Author + information
- Istvan Reiber, PhD, MD⁎ (, )
- Izabella Mezo, MD,
- Laszlo Mark, PhD, MD and
- Gyorgy Paragh, DSc, MD
- ↵⁎Department of Internal Medicine, Szent Gyorgy Hospital, 4th Department Internal Medicine, Seregelyesi u. 3, Szekesfehervar, Fejer 8000, Hungary
The history of the diagnostics and therapy (management) of atherosclerosis and, in close connection with it, dyslipidemia, has reached an important stage. In the 1950s, we used the word hypercholesterinemia, but later on we began using the correct term: dyslipidemia. Today, it is clear that the process of atherosclerosis, which leads to cardiovascular diseases, is initiated or augmented not only by quantitative changes of the molecules taking part in the lipid metabolism, but also by their qualitative or functional changes. Dysfunctional high-density lipoprotein cholesterol (HDL-C), small, dense low-density lipoprotein cholesterol (LDL-C), and the various enzyme defects are only a couple of examples supporting this statement. With the concept of pre-diabetes serving as a model, in the everyday prevention way of thinking, the term impaired lipid metabolism may be preferable.
The question of the priority of LDL-C and non-HDL-C is fundamental in a different way of thinking. In their paper, Ramjee et al. (1) carefully and thoroughly investigated the significance of non–HDL-C and also the question of apolipoprotein B. We agree with the final conclusion, that non–HDL-C should be taken more into consideration as a risk factor and as a therapeutic target. It should be applied much more extensively in daily medical practice, especially in light of the worldwide spread of obesity, hypertension, diabetes mellitus, and metabolic syndrome.
What makes a good risk marker? It is easily measured and calculated with a low-cost procedure, not to increase healthcare expenses. Non–HDL-C is ideal in almost every aspect, except for its name. Our opinion is that the term atherogenic cholesterol (AC) illustrates its significance more effectively and can be kept in mind much more easily than non–HDL-C. Everything that is not HDL-C is atherogenic; therefore, non–HDL-C = AC. In everyday usage, it may be helpful to speak about good cholesterol (i.e., HDL-C, to date exclusively), bad cholesterol (i.e., LDL-C), and besides these, AC.

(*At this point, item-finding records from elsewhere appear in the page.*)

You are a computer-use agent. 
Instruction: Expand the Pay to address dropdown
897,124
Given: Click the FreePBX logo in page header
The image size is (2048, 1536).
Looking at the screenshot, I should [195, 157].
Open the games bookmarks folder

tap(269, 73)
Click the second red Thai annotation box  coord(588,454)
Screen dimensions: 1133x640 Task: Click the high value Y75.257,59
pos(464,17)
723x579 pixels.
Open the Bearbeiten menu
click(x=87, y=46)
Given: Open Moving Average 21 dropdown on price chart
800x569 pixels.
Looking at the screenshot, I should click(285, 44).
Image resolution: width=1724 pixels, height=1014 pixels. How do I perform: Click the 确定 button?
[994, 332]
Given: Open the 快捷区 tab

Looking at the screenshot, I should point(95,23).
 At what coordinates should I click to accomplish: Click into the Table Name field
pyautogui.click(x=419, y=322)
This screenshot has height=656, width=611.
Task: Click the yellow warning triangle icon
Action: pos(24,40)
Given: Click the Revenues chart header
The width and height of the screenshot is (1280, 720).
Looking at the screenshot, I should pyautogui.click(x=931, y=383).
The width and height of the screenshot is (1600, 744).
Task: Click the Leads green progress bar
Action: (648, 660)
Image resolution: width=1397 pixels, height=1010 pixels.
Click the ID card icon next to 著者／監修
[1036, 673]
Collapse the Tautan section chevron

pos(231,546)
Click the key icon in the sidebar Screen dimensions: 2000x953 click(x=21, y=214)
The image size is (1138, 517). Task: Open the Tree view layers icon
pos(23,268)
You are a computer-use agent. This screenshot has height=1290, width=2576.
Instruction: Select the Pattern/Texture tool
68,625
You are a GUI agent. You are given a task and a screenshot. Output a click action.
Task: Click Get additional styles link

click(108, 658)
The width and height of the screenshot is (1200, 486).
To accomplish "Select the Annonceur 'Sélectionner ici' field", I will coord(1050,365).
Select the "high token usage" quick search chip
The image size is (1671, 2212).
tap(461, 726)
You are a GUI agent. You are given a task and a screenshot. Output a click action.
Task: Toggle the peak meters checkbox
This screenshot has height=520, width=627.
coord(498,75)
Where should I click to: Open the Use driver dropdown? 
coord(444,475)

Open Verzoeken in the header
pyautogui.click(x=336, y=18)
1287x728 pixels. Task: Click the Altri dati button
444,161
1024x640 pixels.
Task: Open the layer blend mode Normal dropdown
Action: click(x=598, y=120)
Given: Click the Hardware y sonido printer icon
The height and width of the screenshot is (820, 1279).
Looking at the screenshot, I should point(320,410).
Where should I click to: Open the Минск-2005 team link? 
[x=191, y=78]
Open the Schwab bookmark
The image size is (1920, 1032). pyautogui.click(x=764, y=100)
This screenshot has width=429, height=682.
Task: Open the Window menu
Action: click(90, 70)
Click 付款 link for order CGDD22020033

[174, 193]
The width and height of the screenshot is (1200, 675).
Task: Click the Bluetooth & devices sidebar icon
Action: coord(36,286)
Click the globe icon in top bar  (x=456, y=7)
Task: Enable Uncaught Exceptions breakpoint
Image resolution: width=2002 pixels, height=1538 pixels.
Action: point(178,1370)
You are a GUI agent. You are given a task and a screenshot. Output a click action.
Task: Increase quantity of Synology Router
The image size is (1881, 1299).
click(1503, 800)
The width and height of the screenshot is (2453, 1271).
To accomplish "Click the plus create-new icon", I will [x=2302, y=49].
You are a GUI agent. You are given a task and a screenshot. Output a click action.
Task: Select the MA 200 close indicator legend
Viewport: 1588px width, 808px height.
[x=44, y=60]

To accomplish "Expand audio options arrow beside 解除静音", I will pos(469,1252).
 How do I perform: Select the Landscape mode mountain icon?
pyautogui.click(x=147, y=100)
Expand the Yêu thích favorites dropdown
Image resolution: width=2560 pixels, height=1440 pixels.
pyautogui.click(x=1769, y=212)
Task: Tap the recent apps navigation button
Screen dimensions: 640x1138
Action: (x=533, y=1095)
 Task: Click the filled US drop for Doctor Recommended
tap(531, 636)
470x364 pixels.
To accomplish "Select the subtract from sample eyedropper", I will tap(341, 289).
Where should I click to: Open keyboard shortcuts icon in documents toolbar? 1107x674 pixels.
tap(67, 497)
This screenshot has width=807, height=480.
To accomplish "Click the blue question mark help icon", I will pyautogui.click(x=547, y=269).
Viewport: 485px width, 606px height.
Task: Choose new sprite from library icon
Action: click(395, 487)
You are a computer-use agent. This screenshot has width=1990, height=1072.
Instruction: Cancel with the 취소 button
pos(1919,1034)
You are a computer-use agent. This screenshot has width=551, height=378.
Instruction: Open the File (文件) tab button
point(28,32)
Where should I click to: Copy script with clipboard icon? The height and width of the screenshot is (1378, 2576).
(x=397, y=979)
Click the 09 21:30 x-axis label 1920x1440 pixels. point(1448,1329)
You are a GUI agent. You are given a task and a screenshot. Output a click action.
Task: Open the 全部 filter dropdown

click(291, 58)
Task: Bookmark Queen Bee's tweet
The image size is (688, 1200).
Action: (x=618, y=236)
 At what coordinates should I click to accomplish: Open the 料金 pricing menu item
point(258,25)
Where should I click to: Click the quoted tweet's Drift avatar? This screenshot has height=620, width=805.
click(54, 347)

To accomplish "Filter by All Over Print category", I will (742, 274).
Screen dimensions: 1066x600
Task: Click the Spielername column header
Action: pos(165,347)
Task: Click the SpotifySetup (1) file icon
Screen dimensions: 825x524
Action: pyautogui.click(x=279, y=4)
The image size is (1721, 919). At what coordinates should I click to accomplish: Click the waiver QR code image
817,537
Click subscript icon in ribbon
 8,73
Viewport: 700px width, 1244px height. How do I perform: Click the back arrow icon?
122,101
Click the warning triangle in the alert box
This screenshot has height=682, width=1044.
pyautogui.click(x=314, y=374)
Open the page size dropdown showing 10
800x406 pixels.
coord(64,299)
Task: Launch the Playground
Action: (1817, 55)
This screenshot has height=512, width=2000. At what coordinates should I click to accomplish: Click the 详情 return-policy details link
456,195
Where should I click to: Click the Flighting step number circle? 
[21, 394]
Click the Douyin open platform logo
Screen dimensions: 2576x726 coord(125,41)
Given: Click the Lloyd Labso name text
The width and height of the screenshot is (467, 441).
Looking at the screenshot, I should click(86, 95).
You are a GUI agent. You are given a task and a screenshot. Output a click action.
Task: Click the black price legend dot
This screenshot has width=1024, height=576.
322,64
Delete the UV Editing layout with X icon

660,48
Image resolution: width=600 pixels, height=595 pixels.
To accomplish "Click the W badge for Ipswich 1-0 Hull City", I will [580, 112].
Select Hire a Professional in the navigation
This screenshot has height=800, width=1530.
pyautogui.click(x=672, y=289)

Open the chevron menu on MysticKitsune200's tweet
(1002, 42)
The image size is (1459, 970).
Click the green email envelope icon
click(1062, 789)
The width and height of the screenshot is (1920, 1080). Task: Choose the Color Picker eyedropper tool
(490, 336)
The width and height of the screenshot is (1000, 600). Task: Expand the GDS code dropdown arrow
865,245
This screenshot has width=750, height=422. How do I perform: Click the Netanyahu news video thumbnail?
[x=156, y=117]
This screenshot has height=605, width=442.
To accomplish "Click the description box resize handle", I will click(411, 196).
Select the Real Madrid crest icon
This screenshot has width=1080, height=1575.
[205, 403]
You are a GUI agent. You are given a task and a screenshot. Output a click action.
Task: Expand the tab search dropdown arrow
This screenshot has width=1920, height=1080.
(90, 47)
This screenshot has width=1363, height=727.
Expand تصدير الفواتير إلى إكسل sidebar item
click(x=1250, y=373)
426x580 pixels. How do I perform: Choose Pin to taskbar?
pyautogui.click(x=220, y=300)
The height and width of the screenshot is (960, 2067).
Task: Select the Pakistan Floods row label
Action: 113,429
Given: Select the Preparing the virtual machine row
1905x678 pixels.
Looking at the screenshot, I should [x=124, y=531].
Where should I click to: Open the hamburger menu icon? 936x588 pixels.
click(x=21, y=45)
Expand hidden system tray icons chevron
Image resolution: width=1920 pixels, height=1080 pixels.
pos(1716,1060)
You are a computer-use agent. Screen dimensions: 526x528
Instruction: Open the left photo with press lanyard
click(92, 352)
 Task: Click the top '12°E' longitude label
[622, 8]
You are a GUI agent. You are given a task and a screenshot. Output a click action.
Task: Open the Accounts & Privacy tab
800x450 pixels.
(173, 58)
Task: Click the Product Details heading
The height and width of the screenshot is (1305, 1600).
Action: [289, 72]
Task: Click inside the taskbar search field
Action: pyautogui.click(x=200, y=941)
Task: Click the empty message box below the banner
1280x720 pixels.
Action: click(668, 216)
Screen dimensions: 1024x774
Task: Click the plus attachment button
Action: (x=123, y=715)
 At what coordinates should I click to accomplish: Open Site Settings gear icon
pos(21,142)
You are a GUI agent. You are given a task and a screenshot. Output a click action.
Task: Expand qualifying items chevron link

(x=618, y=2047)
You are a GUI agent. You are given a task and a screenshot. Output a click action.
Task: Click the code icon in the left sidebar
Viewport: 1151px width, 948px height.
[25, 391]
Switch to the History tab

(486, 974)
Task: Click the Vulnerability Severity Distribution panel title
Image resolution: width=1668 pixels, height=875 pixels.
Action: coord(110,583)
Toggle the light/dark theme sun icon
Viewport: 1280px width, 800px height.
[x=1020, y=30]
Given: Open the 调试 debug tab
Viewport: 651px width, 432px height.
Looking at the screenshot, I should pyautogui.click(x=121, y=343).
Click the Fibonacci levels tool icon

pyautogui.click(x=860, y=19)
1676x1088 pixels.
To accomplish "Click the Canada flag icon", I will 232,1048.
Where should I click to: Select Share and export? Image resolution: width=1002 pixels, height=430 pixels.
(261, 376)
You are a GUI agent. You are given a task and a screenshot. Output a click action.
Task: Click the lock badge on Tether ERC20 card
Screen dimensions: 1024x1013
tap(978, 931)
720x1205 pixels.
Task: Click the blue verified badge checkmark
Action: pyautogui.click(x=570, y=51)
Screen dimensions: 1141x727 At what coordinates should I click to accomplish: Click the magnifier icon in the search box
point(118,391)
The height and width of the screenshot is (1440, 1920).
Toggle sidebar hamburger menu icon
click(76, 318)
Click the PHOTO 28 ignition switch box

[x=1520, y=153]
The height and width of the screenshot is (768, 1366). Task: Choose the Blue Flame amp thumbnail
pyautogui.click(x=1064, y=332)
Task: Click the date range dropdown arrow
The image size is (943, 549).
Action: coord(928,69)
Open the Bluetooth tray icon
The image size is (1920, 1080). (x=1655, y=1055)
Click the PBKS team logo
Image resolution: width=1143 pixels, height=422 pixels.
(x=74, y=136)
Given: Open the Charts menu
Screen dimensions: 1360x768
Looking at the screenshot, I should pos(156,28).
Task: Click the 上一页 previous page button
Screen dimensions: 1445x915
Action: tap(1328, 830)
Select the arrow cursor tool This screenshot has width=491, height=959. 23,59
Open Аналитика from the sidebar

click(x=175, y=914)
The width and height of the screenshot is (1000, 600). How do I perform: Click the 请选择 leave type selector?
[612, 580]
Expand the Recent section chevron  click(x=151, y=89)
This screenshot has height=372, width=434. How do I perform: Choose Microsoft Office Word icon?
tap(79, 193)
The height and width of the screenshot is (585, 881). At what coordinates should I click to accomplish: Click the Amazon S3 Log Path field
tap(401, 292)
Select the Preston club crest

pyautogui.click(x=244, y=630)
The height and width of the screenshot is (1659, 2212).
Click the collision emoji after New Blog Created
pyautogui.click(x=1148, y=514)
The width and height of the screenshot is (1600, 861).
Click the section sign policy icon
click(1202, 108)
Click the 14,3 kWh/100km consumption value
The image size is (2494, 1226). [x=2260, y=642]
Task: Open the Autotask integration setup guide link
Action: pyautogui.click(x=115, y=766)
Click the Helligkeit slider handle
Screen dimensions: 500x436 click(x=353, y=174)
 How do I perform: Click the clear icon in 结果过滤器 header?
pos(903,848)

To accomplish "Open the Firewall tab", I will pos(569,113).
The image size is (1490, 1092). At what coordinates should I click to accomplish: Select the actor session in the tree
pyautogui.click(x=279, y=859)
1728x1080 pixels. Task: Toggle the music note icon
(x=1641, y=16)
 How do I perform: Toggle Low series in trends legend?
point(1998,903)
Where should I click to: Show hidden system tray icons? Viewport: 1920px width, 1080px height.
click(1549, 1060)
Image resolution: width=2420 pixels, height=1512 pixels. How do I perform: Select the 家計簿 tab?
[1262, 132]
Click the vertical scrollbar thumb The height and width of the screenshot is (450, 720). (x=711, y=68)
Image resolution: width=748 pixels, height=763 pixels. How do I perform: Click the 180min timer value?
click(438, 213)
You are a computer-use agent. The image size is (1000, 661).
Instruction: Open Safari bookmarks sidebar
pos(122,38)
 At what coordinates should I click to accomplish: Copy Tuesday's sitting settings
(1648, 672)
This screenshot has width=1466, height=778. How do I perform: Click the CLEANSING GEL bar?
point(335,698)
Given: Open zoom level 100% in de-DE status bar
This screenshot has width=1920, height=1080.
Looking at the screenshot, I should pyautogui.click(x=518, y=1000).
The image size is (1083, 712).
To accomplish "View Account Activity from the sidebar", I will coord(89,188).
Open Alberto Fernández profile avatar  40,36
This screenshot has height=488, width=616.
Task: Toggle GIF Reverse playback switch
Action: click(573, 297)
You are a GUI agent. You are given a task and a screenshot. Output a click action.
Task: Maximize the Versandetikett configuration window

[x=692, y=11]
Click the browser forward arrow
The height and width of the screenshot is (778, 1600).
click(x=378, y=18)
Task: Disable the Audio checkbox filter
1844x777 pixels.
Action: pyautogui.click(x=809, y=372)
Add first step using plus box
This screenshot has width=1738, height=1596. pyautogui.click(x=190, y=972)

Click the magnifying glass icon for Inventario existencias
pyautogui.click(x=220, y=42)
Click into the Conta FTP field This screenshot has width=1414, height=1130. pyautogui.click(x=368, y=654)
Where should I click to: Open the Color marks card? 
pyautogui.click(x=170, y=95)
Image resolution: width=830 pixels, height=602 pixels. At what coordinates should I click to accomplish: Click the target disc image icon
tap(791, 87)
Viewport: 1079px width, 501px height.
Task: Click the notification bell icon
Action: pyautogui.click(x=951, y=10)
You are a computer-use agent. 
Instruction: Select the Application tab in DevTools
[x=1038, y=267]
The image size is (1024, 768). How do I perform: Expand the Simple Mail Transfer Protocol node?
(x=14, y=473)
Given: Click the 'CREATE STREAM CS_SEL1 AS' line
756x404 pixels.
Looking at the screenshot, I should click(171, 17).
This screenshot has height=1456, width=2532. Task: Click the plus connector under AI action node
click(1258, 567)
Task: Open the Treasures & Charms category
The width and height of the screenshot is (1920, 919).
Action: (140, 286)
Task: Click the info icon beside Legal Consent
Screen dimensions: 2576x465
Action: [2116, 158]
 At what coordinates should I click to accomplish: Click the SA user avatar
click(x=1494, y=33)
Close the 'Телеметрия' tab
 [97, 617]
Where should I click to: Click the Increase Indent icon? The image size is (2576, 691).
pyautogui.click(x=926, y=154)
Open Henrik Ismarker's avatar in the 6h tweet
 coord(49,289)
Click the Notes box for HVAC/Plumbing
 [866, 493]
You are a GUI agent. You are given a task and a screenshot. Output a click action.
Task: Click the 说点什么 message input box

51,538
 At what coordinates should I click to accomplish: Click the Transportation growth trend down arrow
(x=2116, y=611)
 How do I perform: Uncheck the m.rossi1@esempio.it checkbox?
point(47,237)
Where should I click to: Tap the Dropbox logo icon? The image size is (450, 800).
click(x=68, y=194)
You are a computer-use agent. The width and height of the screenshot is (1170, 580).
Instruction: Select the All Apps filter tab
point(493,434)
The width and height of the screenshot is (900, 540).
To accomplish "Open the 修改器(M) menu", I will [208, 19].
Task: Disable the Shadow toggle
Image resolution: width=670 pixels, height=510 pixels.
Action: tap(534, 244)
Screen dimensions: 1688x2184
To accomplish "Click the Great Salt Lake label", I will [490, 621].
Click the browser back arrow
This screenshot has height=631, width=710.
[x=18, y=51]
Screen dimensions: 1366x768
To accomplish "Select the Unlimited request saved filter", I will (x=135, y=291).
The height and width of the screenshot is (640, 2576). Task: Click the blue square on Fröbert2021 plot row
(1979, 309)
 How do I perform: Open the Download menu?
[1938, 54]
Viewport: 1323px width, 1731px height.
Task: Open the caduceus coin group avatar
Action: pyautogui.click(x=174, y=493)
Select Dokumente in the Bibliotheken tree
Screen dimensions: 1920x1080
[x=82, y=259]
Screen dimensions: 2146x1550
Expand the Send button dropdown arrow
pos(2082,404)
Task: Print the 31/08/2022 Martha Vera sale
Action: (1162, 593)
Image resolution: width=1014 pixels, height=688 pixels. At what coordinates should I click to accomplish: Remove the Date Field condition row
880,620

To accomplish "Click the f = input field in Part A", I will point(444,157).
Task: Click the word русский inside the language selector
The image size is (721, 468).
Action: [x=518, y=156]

To shed some light on the question, we prepared a table that demonstrates the contradictions between AC and LDL-C calculated by the Friedewald formula (Table 1). The table shows the distortions caused by fasting triglycerides within the normal (<400 mg/dl) triglyceride level. We would like to raise attention to the significance of different HDL-C levels measured beside matching triglyceride levels. It is clearly shown that there can be a 40 to 60 mg/dl difference in the LDL-C levels at a certain AC (non–HDL-C) value, according to the actual metabolic state. The table shows that, regarding high cardiovascular risk patients, the true risk is more reliably represented by a 150 to 160 mg/dl AC (non–HDL-C) value than by taking only the LDL-C value into account.
In daily medical practice, it is strongly recommended that AC values be taken into consideration in addition to determining total cholesterol and HDL-C levels. If the values minimally required to determine the AC value are not measured in a fasting state (postprandial state), then we may be able to catch a glimpse of the cardiometabolic risk decades in advance.